Repeat each entry exactly and drop the pictures.

(Beginning of DATA SHOWN)

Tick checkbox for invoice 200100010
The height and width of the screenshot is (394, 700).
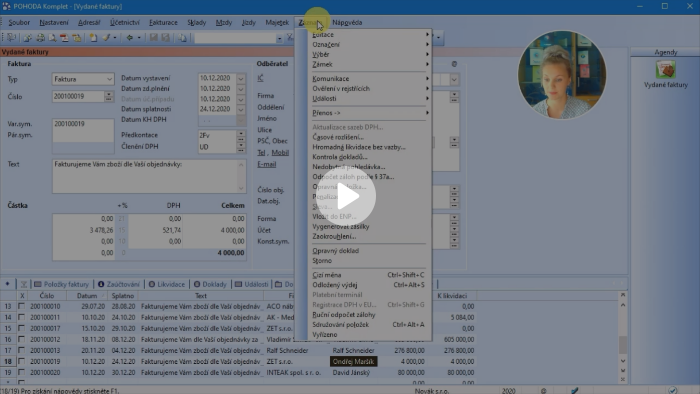tap(21, 307)
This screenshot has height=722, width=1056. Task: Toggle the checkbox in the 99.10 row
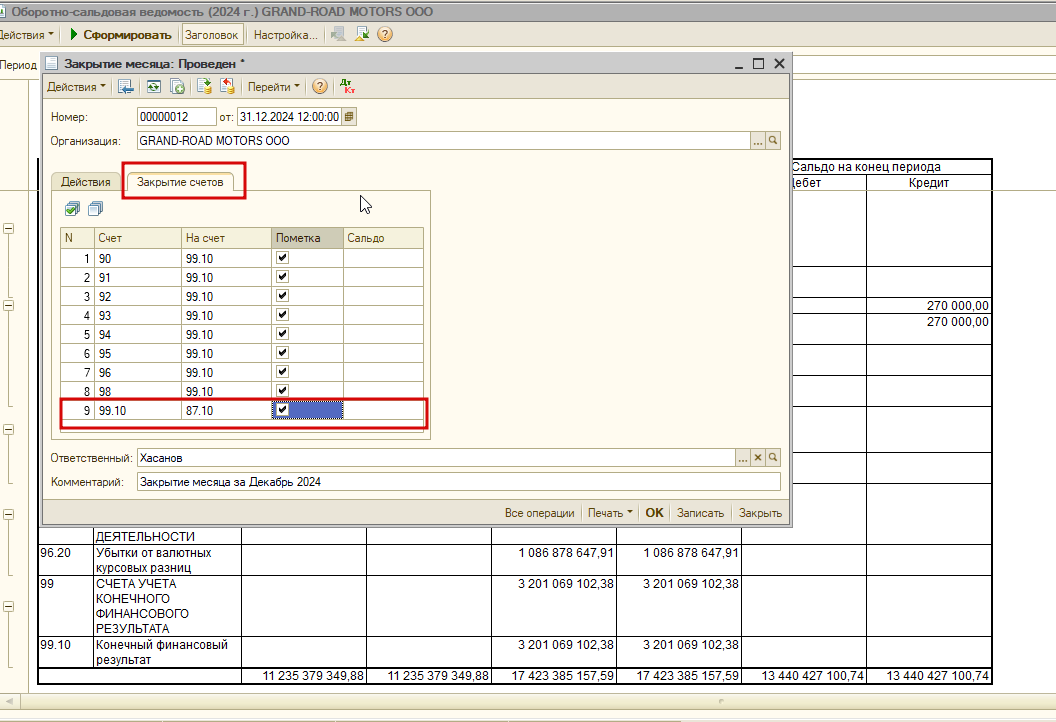pyautogui.click(x=282, y=409)
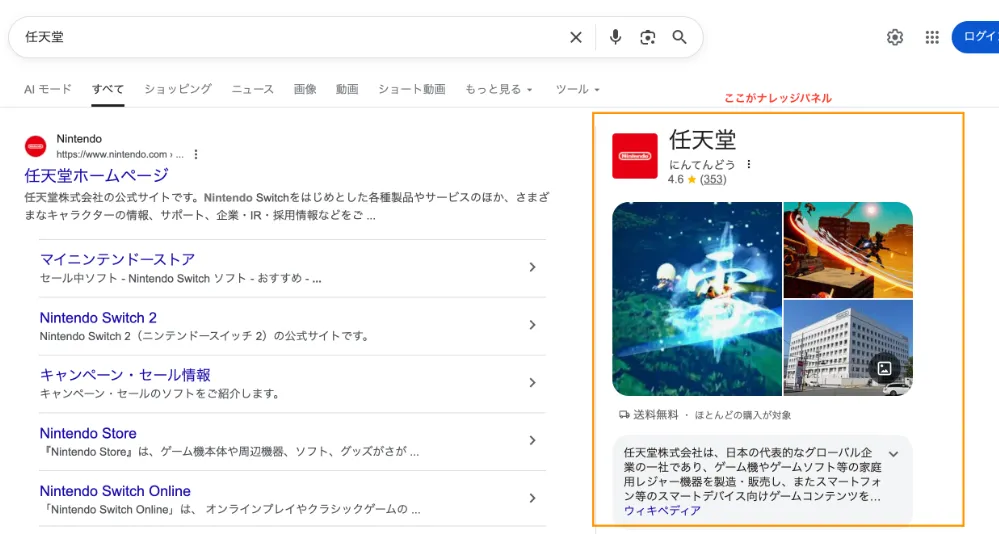Click the search input field containing 任天堂
The image size is (999, 534).
pos(290,37)
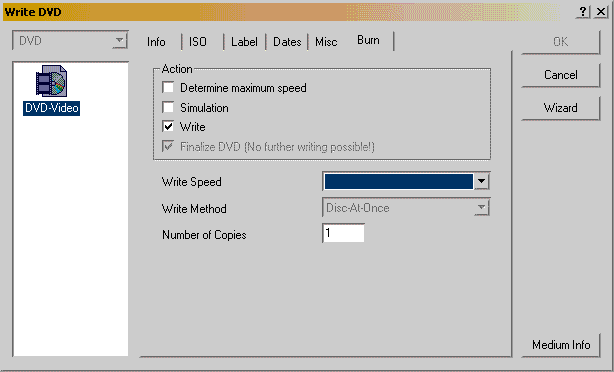
Task: Open the ISO tab
Action: pyautogui.click(x=198, y=42)
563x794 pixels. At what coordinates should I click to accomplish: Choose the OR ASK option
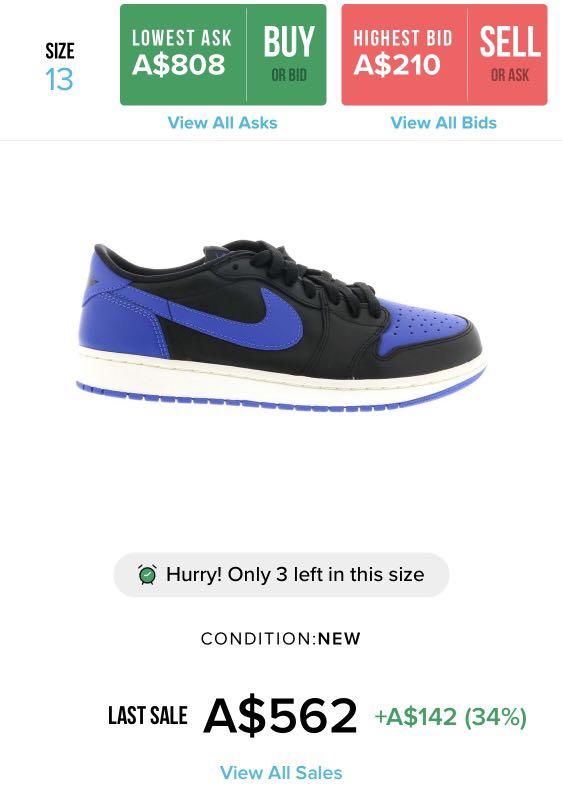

(End of DATA SHOWN)

* **EXPECTED ANSWER**
Tick checkbox for invoice 200100010
The height and width of the screenshot is (394, 700).
tap(21, 307)
This screenshot has height=722, width=1056. Task: Toggle the checkbox in the 99.10 row
pyautogui.click(x=282, y=409)
Click the search input field containing 任天堂
The image size is (999, 534).
pos(290,37)
Task: Open the ISO tab
Action: pyautogui.click(x=198, y=42)
563x794 pixels. At what coordinates should I click to accomplish: Choose the OR ASK option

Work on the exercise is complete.